Eurovision 2026 : en Belgique, des artistes en ont assez de faire comme si de rien n’était

Il y a des moments où rester silencieux devient étrange. Presque gênant. C’est exactement de ça que parlent des artistes belges aujourd’hui.
Début décembre, la confirmation tombe : Israël participera à l’Eurovision 2026. Officiellement, rien de nouveau. Officieusement, pour beaucoup, c’est la goutte de trop. Un collectif d’artistes et de personnes issues du monde culturel belge a donc décidé d’écrire. Pas pour débattre gentiment. Pour dire stop.
Ils ne parlent pas de chansons. Ni de paillettes. Ni de scénographie.
Ils parlent d’un malaise qui dure.
La fameuse neutralité… vraiment ?
Le mot revient souvent quand on parle de l’Eurovision : neutralité. Apolitique. Divertissement pur.
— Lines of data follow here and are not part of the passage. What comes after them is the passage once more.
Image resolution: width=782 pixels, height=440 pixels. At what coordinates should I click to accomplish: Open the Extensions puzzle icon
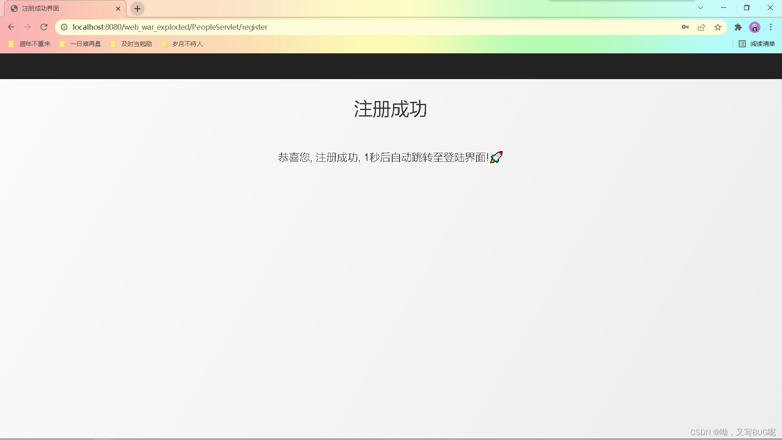coord(738,27)
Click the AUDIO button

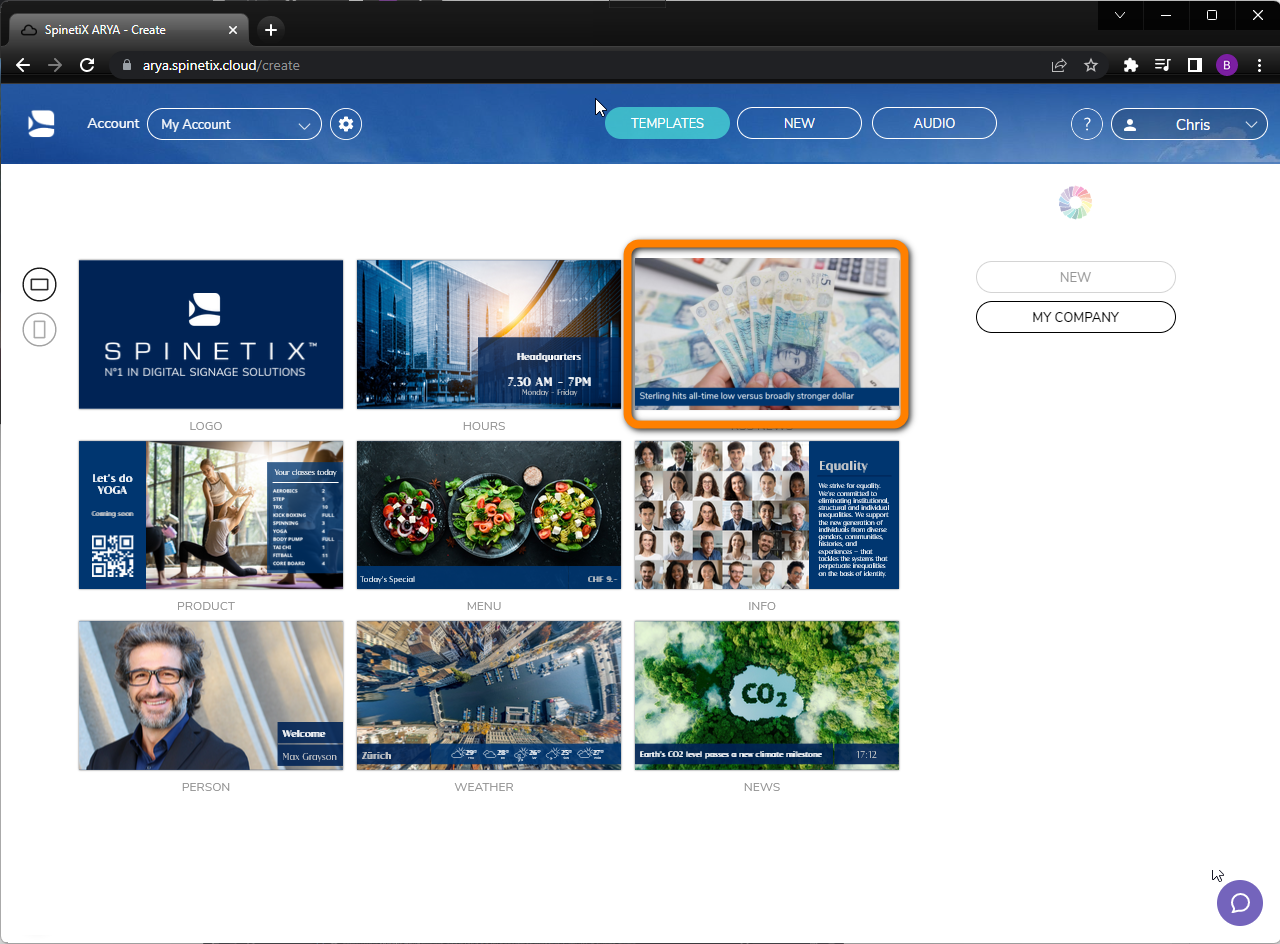[933, 123]
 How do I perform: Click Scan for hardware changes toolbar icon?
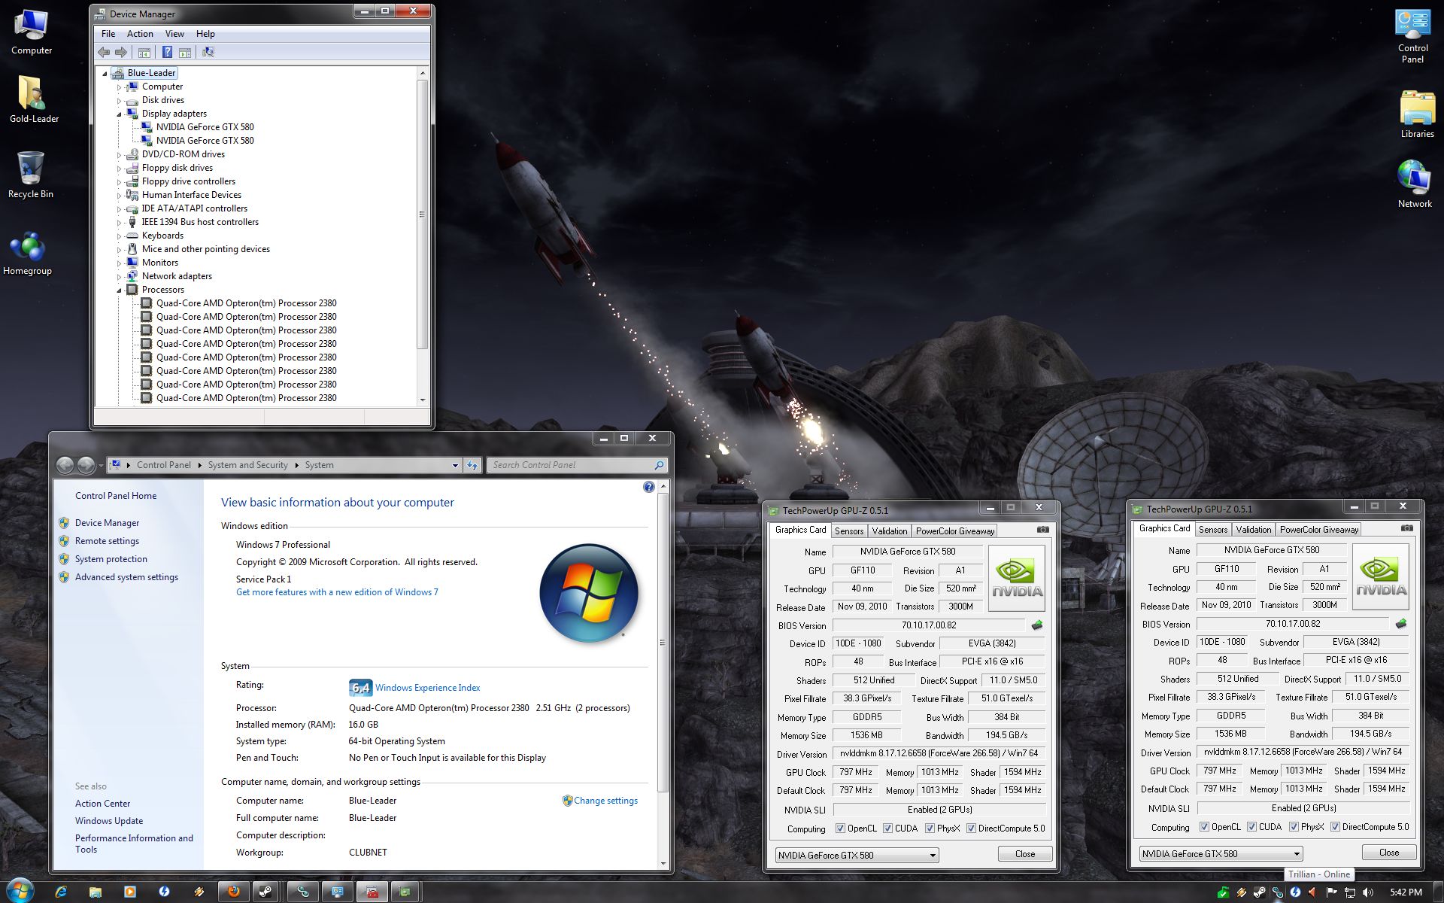208,52
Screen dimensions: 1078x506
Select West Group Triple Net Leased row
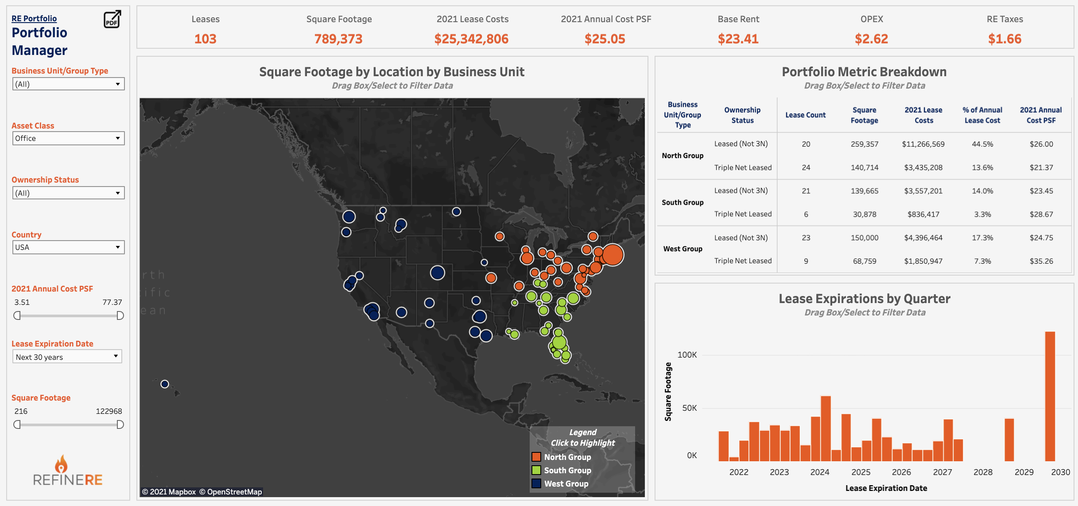(x=743, y=261)
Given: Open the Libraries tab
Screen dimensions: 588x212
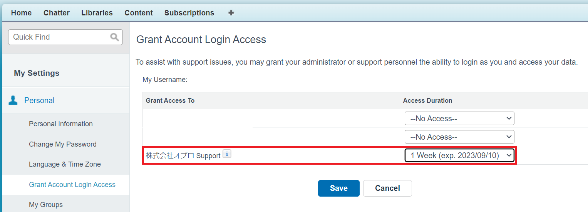Looking at the screenshot, I should tap(97, 13).

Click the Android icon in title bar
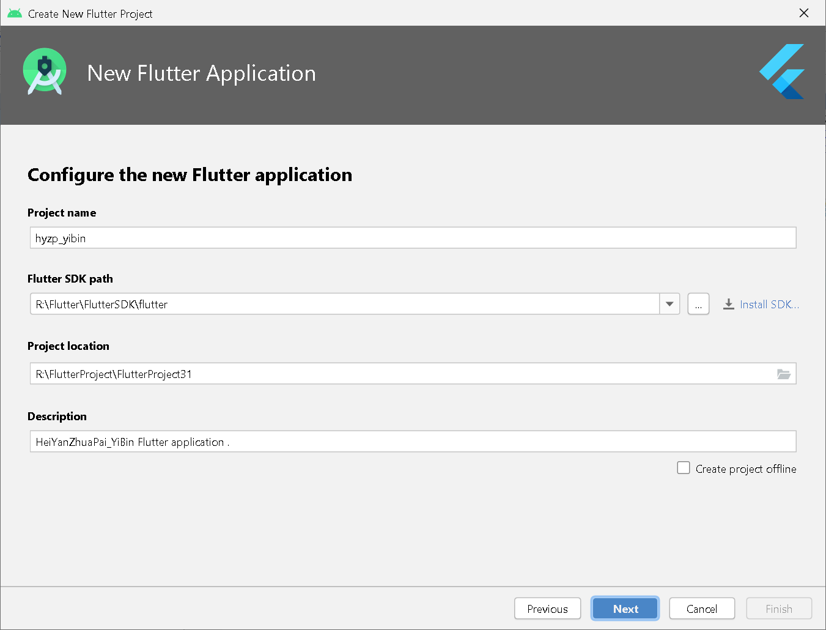pos(15,13)
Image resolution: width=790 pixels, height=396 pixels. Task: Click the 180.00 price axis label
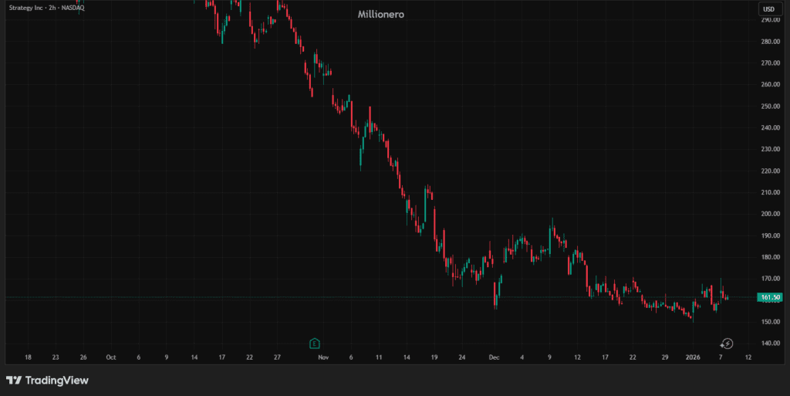point(771,257)
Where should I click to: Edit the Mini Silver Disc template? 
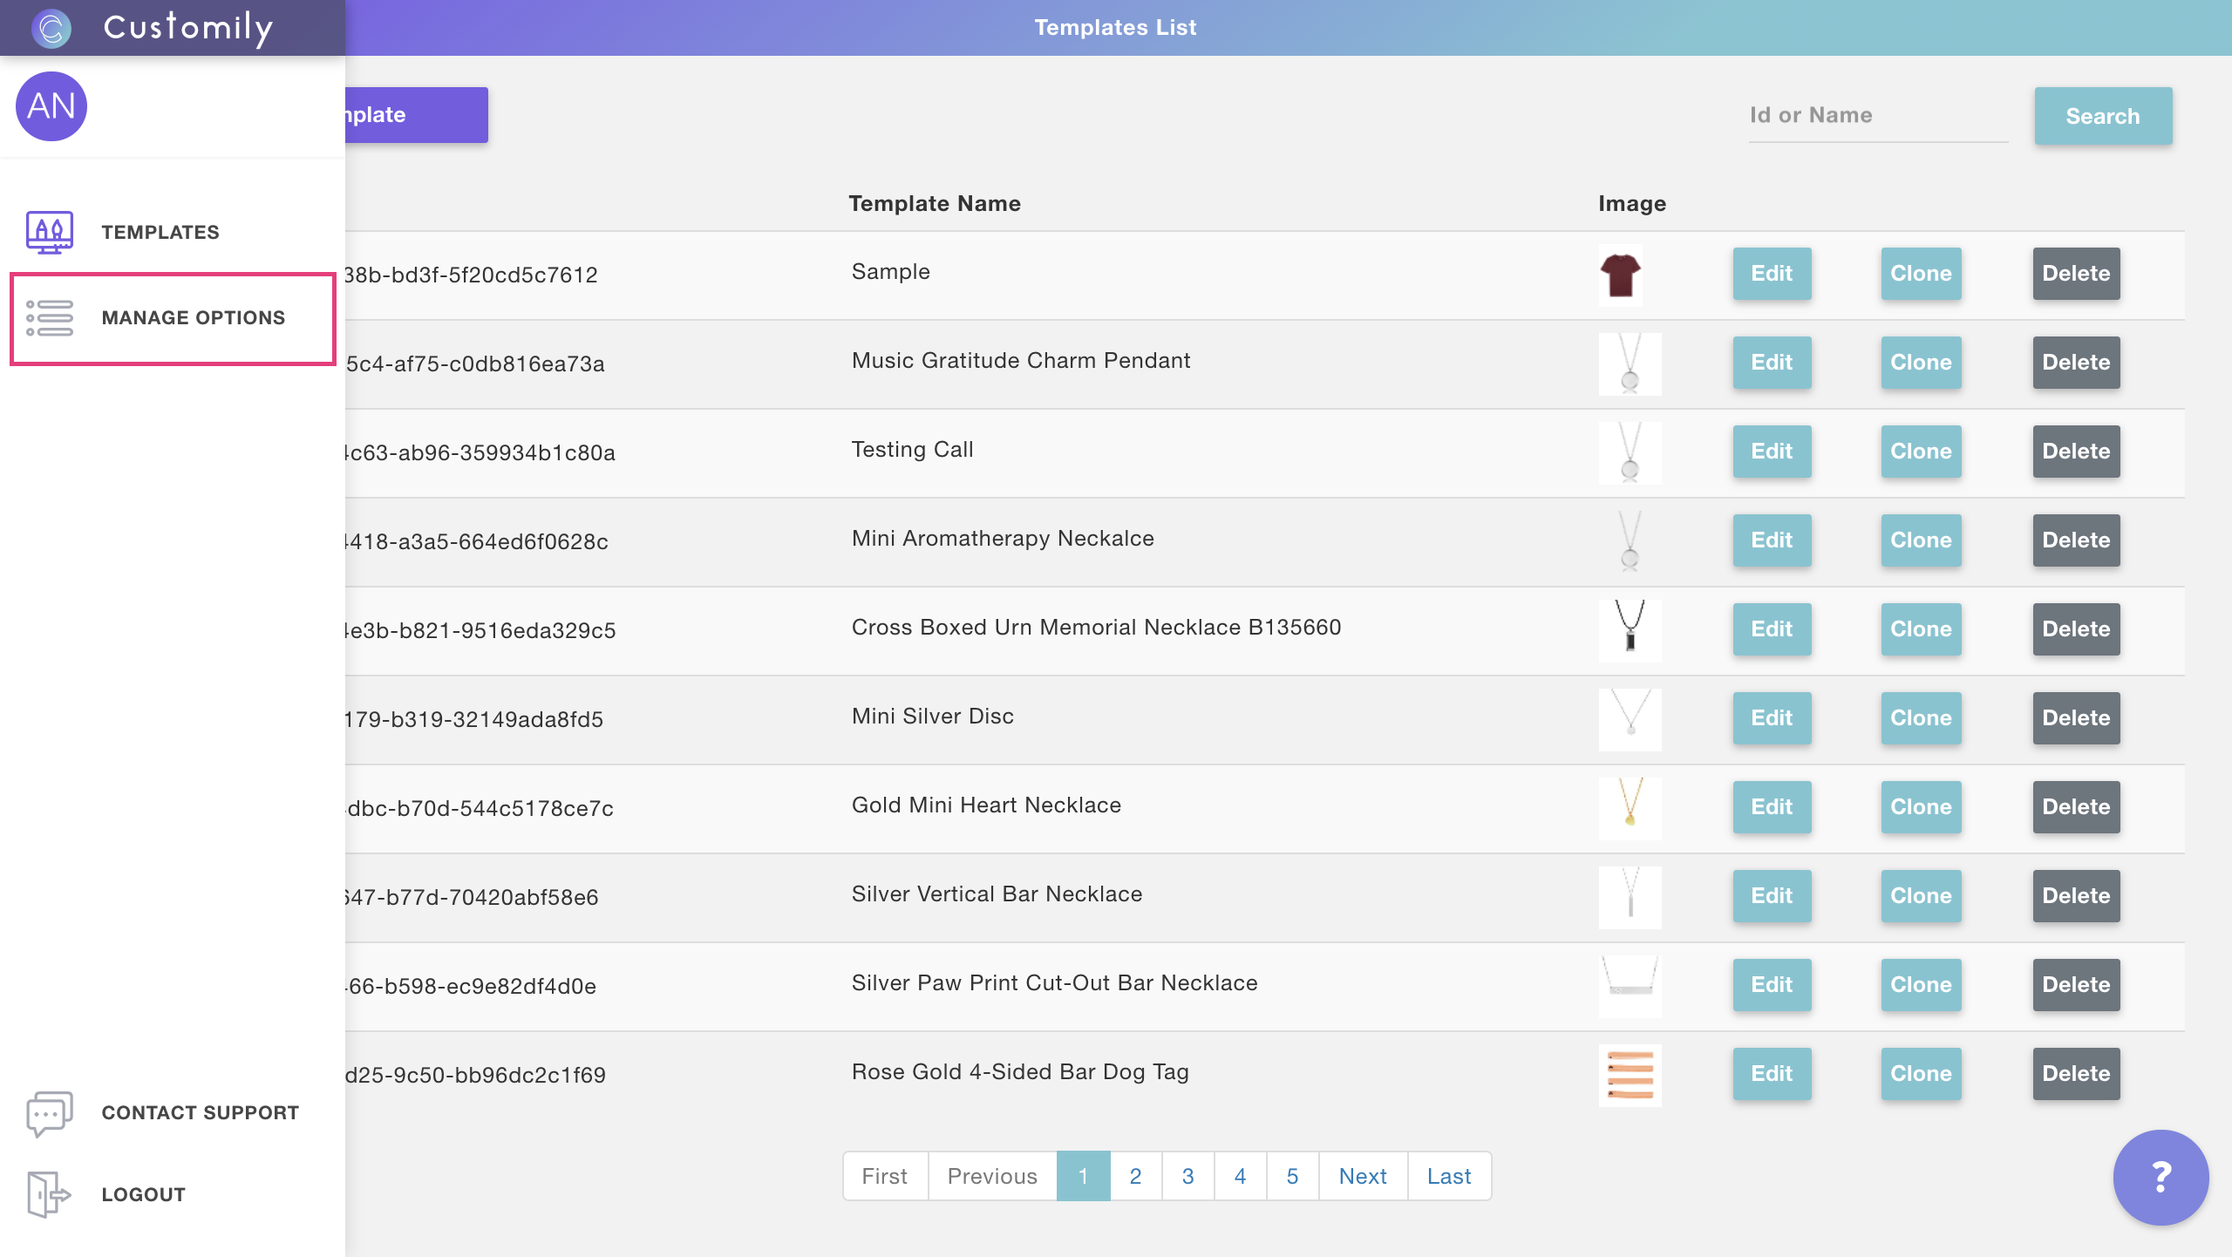coord(1772,718)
Sauf que cette neutralité, expliquent-ils, ne tient plus très bien debout.
En 2022, après l’invasion de l’Ukraine, la Russie est exclue du concours en un éclair. Moins de deux jours. Décision nette. Aujourd’hui, Israël reste dans la compétition alors que la situation à Gaza continue, malgré les annonces, malgré leshles promesses, malgré les cessez-le-feu fragiles.
À partir de là, difficile de ne pas voir un deux poids, deux mesures.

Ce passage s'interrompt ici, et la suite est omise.